Not necessarily on behalf of the Arthritis Foundation, but just what I've observed is if you're transitioning a patient who is stable on the reference product to a biosimilar, because there are those differences, it is not a perfect one-to-one despite the fact that there are no safety signals in the data to date, and the F D A has approved these as having no clinically meaningful difference.

There's still a concern that there could be some sort of reaction. To transitioning someone who's stable. And I think where a lot of organizations and individual providers and patients are really thinking about that is around interchangeability. And the fact that none of these biosimilars, as of yet on market, at least in autoimmune disease, have that interchangeable designation.

So outside of interchangeability, that allows a pharmacist to automatically substitute. There's still that sticking. I think that a lot of it is an emotional kind of fear of change, tug more so than something that's really rooted in the data or science. And I think that both of those things can be true at the same time, which I would be happy to explore more if you want to.

[00:15:23] Stacey Richter: Sure. So let's explore how there's both an emotional component at play at the same time that there's a belief in the data. 

[00:15:30] Anna Hyde: For a person going through an autoimmune disease like rheumatoid arthritis, for example, it's a very tricky disease. It's hard to find something that's gonna work for you. Most patients have to cycle through several drugs before they find one that works.

And the words that we hear patients say when they talk about their disease journey are just wanted to get my life back. I was in the dark. I, I had poor quality of life. I felt lost. I was at rock bottom. These really serious ways of thinking about your life in those moments and when you find something that's working for you, then you hear, I my life back, it would, this is my miracle drug.

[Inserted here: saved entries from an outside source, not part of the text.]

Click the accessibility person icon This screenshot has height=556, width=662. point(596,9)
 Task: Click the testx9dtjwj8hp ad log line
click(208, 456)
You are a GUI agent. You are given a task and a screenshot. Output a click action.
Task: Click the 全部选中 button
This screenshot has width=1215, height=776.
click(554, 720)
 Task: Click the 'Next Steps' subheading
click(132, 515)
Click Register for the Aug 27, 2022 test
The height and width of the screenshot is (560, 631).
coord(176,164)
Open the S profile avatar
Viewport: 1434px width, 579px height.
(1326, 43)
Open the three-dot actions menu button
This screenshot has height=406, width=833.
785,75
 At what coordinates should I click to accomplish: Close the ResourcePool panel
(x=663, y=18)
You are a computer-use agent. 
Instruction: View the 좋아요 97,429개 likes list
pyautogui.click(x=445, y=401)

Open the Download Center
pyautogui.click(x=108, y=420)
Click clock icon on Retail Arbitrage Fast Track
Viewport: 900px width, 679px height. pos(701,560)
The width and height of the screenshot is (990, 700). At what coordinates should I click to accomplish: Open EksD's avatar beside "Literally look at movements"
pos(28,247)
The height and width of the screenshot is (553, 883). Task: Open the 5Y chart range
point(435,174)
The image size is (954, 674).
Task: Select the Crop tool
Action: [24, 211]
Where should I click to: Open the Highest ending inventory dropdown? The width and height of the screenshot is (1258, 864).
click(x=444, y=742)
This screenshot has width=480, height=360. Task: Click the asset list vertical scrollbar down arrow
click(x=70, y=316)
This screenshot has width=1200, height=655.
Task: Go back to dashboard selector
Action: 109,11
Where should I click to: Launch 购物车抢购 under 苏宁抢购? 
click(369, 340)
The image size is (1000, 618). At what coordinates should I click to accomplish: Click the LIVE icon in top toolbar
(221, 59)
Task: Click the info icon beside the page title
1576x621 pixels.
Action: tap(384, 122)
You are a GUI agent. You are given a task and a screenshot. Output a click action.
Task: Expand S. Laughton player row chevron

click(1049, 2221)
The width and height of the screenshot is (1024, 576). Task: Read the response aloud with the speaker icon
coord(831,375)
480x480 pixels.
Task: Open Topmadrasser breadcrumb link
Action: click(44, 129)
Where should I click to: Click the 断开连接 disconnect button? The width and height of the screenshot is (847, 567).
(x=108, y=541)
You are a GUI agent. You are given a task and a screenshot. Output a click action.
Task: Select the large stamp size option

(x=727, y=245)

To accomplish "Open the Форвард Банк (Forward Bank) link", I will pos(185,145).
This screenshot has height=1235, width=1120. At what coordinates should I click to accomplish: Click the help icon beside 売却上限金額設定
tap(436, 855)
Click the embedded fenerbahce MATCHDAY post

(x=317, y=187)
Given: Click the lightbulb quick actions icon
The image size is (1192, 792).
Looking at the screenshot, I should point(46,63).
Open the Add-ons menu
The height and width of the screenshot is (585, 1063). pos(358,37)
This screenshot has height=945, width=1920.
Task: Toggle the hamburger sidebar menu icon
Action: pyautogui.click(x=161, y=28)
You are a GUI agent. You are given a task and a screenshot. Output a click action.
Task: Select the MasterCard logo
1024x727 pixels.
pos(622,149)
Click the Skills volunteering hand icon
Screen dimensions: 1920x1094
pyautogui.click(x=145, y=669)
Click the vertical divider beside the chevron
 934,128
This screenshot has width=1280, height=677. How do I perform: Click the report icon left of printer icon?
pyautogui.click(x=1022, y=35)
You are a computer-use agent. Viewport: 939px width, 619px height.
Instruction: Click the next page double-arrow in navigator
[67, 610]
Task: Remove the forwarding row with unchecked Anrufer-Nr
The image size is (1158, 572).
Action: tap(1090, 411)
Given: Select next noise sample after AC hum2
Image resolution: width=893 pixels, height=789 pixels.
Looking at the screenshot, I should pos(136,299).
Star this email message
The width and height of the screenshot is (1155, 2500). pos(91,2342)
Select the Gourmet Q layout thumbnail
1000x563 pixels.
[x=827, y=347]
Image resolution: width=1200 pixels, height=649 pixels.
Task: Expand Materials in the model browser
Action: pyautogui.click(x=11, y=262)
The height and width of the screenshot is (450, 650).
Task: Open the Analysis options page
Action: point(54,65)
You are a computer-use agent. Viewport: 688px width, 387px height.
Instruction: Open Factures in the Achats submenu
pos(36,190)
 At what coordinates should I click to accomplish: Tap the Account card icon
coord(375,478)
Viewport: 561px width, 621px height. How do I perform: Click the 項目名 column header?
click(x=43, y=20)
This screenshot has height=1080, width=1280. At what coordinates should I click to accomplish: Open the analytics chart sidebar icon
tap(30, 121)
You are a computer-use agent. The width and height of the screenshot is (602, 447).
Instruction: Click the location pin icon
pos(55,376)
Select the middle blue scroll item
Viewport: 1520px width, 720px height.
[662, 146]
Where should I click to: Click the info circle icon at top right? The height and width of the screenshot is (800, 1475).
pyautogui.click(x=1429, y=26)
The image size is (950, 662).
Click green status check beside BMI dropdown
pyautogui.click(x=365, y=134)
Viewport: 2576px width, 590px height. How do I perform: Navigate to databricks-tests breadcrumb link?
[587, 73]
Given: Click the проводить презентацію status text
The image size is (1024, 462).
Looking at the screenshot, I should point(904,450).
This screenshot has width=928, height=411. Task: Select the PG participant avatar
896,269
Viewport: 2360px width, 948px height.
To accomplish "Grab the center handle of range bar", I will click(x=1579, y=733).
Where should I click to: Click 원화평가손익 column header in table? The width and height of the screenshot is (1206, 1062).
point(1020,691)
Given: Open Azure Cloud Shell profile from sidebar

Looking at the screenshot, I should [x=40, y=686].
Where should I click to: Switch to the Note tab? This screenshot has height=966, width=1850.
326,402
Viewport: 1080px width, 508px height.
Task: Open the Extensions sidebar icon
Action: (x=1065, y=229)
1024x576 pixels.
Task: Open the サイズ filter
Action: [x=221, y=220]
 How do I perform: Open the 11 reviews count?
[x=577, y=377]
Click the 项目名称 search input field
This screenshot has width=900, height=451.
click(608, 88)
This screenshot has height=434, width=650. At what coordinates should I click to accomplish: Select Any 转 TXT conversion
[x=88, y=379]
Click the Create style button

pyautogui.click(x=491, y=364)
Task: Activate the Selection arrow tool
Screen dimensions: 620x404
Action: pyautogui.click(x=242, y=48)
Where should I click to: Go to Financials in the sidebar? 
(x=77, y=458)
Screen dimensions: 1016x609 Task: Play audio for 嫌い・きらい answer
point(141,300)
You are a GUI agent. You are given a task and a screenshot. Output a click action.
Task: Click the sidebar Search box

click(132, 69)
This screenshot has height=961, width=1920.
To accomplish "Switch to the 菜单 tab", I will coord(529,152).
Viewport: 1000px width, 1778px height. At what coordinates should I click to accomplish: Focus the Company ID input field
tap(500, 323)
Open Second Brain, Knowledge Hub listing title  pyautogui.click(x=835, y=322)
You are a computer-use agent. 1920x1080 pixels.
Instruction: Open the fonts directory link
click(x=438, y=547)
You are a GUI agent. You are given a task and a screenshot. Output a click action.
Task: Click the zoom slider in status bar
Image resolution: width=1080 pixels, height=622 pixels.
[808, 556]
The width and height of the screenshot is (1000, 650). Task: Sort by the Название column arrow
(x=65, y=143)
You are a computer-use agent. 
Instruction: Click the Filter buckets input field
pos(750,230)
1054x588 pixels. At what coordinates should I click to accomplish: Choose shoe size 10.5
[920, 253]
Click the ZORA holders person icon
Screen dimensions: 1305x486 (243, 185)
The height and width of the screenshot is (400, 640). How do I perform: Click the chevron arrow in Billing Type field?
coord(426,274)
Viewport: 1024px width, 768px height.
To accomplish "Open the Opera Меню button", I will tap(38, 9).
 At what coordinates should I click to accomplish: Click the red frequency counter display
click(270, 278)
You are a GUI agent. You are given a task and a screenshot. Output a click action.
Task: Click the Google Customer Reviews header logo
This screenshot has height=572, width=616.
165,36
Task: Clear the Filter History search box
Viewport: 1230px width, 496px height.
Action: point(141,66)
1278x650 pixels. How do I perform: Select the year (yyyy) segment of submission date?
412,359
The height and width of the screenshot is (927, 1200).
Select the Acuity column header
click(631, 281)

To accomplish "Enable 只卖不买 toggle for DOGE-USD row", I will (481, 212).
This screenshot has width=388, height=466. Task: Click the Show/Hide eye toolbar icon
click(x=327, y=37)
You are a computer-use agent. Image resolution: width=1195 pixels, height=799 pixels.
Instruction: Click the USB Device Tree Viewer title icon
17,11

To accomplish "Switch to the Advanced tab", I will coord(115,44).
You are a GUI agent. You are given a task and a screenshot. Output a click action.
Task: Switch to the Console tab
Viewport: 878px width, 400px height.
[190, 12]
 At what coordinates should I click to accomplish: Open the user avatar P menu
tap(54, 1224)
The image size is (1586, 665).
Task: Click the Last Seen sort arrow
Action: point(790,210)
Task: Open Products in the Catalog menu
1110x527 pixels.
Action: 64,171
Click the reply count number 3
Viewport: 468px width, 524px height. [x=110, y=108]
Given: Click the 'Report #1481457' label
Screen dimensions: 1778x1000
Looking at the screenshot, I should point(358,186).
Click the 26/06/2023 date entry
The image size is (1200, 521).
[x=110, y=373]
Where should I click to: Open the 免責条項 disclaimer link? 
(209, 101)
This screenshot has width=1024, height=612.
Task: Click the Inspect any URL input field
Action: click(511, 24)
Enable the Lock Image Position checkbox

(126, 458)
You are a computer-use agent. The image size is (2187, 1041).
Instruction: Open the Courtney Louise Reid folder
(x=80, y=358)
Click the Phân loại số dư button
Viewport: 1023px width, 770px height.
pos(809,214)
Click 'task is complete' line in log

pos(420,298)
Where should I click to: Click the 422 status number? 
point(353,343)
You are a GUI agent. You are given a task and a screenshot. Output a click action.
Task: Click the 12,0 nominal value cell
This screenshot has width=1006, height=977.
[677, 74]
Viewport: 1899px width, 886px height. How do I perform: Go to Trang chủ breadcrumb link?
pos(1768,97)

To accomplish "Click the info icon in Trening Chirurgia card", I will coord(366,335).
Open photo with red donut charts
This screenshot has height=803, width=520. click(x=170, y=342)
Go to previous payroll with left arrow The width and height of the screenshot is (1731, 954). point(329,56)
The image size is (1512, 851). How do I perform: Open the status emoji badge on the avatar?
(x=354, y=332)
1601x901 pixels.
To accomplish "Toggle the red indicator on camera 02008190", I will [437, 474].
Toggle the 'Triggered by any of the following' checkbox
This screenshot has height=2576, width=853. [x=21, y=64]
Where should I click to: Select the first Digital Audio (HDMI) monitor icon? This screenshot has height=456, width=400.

Those sorts of things. So there's a real fierce emotional poll to not wanting to quote rock the. That's something that we heard a lot as we were doing some focus groups and patient round tables in preparation for this moment in time, if I tell you that this biosimilar has no clinically meaningful difference and it is expected to have the exact same sort of impact to you and your disease, does that make you feel comfortable about switching to one?

And the answers that we got back were pretty unanimously, no. If I am stable on this medication, why would I want to change? Even if you're telling me it's the same, even with that, You can prod a little bit, and this is true for healthcare providers as well, and show them some of the data points and the real world evidence that exists from other countries, and they'll say, okay, I hear that.

I get that it's supposed to be the same. So there needs to be, that goes back to the confidence building. There needs to be more emphasis on that education and discussion and really treating patients like they're an equal stakeholder at the table so that if they are gonna transition to a biosimilar, They feel like they have a support system.

They know where to go if they have an adverse reaction or if they're afraid they're gonna have one. They have their provider to talk to. There is a support system there for them to be as comfortable as possible as they're making the change. 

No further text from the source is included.